In the context of the COVID-19 pandemic, patients, providers, and policy makers may well consider the role that home health monitoring devices and the data derived from them might play in how care is provided to patients in the future.
Stay at home and social distancing policies across the U.S. have had a serious impact on face-to-face encounters, yet the need to monitor the health and stability of individuals, particularly those with poly-chronic disease and co-morbidities does not go away. Further, for providers participating in advanced payment models, which attribute specific populations of patients to a practice, the impetus to manage and coordinate the cost and quality of care remains.
Embracing the benefits of such devices such as smart watches, glucose monitors or blood pressure cuffs, which can promote self-management, reduce the need for laboratory diagnostics and improve adherence to a care plan, needs to be balanced with risks and liability considerations.
Providers, patients and policy makers should be concerned about device accuracy, precision and where the data collected through such devices lives, along with the privacy controls in place to prevent misuse.
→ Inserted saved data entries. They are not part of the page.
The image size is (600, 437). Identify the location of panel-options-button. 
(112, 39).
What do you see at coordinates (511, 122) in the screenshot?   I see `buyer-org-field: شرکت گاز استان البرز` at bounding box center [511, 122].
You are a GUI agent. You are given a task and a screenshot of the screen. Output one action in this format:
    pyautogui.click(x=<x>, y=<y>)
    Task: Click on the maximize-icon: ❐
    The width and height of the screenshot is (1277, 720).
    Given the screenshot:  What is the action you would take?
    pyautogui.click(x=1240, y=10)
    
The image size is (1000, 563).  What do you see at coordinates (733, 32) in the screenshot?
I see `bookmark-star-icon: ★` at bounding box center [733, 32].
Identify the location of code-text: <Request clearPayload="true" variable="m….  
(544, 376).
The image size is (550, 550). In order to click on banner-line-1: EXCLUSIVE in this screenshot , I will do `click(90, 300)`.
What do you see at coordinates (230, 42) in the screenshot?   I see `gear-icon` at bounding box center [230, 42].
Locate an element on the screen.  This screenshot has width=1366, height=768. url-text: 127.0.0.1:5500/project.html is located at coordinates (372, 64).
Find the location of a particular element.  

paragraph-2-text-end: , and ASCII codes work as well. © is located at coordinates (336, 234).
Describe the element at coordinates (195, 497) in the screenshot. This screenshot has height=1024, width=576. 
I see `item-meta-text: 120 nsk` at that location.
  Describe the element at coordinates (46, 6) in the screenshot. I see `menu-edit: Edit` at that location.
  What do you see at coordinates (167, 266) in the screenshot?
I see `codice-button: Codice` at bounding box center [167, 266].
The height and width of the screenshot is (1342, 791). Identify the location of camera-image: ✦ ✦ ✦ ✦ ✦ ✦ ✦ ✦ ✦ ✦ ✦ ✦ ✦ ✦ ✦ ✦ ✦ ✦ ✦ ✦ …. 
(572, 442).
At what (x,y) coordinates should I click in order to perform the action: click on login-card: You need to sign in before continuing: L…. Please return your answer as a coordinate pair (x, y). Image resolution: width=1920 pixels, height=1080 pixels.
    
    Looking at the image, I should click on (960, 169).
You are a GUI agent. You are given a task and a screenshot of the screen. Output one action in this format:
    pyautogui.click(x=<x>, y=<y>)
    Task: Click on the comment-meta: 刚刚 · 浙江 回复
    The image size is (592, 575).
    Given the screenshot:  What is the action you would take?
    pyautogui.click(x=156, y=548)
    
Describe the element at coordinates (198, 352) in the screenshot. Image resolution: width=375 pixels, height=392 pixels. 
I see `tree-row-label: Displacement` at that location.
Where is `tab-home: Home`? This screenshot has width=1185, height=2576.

Standards for how data is normalized, transmitted and integrated with electronic health records and population health management platforms have struggled to keep pace with the technological advancements which have brought hundreds of new devices to the market.
From the patient’s perspective, wearable devices and remote monitoring equipment provide convenient, real-time information on key indicators to help them manage their condition. For example, a blood pressure cuff can allow a person with hypertension or recovering from a cardiac procedure to measure systolic and diastolic blood pressure, often with the ability to track and trend their readings via a smartphone-based application. Others might use an Apple iWatch® with its ECG app to record their heartbeat and rhythm using the electrical heart sensor and then check the recording for atrial fibrillation, a form of irregular heart rhythm. An alert on a digital glucose monitor can identify dangerously high or low glucose levels, prompting a diabetic patient to adjust their blood sugar levels with food or insulin.
Providers have seen a plethora of new devices appear in the past decade and can counsel patients on which devices have been validated and are appropriate tools for remote monitoring. Patients need to be trained on how the devices operate, and work with their provider to interpret readings to know when they should call their physician or seek medical care. Human factors, being able to use the device correctly in its intended way, is a key enabler to ensuring these tools add value to the care relationship. Embracing wearable devices and the data they generate may serve as a way to extend care outside the doctor’s office walls, not only during the current pandemic but into the future.